David Gates writes an evenhanded, lucid review of The Original of Laura
:
But although “The Original of Laura” has, at long last, been properly published — assuming it was proper to publish it at all — there’s not enough of it to be properly reviewed, as Nabokov himself would surely understand. “Not quite finished” with the manuscript? This was a sad understatement, for public consumption. As his biographer Brian Boyd explains, Nabokov would customarily “envisage a novel in his mind complete from start to finish before writing it down” — on 3-by-5 cards, which allowed him to work on any section he wanted to, then place it “in the sequence he had foreseen, among the stack already written” — and, in the case of “Laura,” “a series of accidents and illnesses would keep him from transferring to his index cards more than a patch or two of his bright mental picture.” The 138 cards we have add up to perhaps 45 printed pages of a novel — of who knows what projected length.

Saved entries
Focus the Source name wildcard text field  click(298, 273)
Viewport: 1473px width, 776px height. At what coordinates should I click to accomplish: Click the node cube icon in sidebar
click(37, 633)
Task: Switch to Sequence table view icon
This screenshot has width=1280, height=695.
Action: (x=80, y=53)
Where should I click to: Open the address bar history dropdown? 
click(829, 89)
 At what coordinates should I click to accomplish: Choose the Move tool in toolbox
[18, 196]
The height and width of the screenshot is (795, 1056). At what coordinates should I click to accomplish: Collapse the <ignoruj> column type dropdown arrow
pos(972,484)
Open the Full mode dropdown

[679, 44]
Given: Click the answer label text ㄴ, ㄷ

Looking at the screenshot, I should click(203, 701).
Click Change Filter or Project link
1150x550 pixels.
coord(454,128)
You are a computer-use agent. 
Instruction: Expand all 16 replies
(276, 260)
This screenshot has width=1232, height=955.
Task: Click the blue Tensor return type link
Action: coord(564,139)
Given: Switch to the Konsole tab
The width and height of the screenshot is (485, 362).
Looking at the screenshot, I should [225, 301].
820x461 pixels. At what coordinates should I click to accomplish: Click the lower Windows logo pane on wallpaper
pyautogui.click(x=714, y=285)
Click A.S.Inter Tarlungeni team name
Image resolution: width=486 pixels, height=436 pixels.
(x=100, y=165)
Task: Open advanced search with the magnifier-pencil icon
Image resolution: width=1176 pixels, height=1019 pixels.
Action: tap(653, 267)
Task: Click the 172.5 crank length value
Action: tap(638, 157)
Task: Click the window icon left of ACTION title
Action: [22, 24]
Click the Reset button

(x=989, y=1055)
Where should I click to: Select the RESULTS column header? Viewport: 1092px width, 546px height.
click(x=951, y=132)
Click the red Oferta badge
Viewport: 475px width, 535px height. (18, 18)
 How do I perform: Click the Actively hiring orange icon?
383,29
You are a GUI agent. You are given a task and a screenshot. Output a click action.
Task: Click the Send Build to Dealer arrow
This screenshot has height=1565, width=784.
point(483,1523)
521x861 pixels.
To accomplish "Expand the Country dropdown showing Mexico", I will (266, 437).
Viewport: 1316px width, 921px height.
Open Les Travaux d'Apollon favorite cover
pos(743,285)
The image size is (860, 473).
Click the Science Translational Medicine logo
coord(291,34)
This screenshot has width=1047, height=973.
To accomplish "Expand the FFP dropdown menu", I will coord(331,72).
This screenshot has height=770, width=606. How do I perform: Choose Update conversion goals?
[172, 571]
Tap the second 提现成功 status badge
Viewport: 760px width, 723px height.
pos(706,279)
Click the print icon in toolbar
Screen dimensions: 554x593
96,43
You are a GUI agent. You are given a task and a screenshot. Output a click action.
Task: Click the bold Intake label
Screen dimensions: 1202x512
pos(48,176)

Using the information:
1: Answer these from the passage on The Original of Laura:
(a) Who wrote the review that the passage introduces?
(b) On what size of card did Nabokov write his drafts?
(c) How many of the cards exist?
2: Please carry on the passage on The Original of Laura, starting right after its last sentence.

Answers for each item:
1:
(a) David Gates
(b) 3-by-5
(c) 138

2:
Gates also notes that you have the option to create your own Nabokovian novel:
Dmitri Nabokov, Nabokov’s son and literary executor, has provided not just a transcription of his father’s handwritten notecards (complete with grammatical and spelling errors), arranged in sensible, if debatable, order, but facsimiles of the cards themselves, perforated so they can be detached from the book and reordered by scholars who think they know better, or by general readers with time on their hands.
At the end of the day, though, Gates must succumb to the fact that the novel, well, isn’t really a novel, and aside from some small pleasures the book isn’t that great:
Aside from these small, if genuine, pleasures, “The Original of Laura” probably won’t go over any bigger with real-life readers than it did with that dream audience of peacocks, pigeons and parents. In neither case, of course, would its reception be the author’s fault. I’m willing to believe that the real novel — not the one we now see through a glass darkly — was Nabokov’s last-minute masterwork, but I’m in no hurry to see it face to face.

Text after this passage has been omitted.